Wyruszyliśmy w drogę dopiero ok. 9.30. Trasa prowadziła początkowo mało uczęszczanymi, ale dobrze oznaczonymi drogami wśród małopolskich miejscowości. W Bodzanowie, przy malowniczo położonym drewnianym kościele, zrobiliśmy postój na odpoczynek i drugie śniadanie. Umiliła nam go Alejandra opowieściami o tajnikach uprawy kawy i kakao w jej kraju.

Z Bodzanowa powędrowaliśmy polnym traktem i niedługo natrafiliśmy na kilka drzew orzechowca. Oczywiście skorzystaliśmy z obfitego dobrodziejstwa natury. Upragnioną o tej porze przez wszystkich kawę zakupiliśmy... w sklepie Żabka. Nie było tam co prawda stolików z parasolem, by odpocząć jak w Hiszpanii, ale wystarczyły nam schody sklepu, by docenić chwilę i wygrzewać się w promieniach jesiennego słońca.

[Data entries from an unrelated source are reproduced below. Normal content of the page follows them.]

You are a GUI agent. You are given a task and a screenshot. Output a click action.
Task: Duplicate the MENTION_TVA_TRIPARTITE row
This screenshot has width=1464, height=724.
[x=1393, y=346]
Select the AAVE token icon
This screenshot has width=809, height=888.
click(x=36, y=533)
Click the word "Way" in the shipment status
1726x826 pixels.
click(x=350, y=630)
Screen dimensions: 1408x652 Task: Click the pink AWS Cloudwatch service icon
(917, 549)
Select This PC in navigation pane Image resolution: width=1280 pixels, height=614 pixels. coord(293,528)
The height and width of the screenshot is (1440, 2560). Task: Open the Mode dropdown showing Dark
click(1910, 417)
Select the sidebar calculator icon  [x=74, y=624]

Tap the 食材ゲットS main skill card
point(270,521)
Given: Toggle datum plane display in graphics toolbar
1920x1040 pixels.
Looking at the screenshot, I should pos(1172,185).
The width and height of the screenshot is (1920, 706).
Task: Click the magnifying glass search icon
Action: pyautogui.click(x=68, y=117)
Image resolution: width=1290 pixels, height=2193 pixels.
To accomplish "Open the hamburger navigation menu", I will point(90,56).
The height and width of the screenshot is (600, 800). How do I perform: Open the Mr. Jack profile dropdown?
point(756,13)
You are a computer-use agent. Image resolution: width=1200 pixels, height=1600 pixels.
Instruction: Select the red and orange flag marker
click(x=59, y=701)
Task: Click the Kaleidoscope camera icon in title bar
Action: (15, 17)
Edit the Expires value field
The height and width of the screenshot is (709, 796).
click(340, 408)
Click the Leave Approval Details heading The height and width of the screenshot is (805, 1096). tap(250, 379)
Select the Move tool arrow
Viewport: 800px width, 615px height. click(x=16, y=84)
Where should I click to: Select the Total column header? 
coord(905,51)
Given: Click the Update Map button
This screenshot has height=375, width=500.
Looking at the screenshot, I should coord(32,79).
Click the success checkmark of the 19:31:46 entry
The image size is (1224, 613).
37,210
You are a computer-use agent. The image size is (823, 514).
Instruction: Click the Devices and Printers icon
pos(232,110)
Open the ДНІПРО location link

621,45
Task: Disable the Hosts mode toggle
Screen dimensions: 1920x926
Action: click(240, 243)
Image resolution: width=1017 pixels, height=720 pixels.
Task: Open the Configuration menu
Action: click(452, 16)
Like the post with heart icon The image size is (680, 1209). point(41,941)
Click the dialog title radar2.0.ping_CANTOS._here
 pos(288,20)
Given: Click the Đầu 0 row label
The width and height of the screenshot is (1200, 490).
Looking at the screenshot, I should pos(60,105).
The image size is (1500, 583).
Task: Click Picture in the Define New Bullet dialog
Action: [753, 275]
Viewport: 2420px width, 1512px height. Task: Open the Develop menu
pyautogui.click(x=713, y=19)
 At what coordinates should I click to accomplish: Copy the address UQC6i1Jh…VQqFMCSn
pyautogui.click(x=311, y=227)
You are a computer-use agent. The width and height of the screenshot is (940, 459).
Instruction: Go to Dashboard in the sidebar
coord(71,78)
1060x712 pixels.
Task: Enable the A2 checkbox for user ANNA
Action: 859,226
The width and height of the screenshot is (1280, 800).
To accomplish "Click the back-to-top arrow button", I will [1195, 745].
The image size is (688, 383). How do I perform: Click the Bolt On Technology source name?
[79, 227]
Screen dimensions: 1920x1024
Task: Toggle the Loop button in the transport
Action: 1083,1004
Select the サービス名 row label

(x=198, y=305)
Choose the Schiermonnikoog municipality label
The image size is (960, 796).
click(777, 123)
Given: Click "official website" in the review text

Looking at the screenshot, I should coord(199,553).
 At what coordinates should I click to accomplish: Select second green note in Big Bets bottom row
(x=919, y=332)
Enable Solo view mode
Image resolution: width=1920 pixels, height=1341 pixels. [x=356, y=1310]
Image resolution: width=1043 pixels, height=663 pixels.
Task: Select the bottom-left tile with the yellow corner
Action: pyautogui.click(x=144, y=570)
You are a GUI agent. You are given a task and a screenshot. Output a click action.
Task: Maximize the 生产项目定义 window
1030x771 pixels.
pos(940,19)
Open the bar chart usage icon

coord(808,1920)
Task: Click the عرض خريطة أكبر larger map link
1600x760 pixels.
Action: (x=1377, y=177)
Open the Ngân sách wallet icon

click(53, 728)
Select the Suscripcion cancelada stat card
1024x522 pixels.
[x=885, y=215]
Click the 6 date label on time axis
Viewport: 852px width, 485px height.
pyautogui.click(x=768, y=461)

Po przerwie czekało nas podejście pod górkę do miejscowości Biskupice. Tu, obok parafialnego kościoła, znajduje się punkt widokowy, z którego świetnie widać Kraków. Tu także spotkaliśmy się z życzliwością proboszcza, który wypytywał o Camino i działania Fundacji. Po chwili odpoczynku ruszyliśmy w dalszą drogę. 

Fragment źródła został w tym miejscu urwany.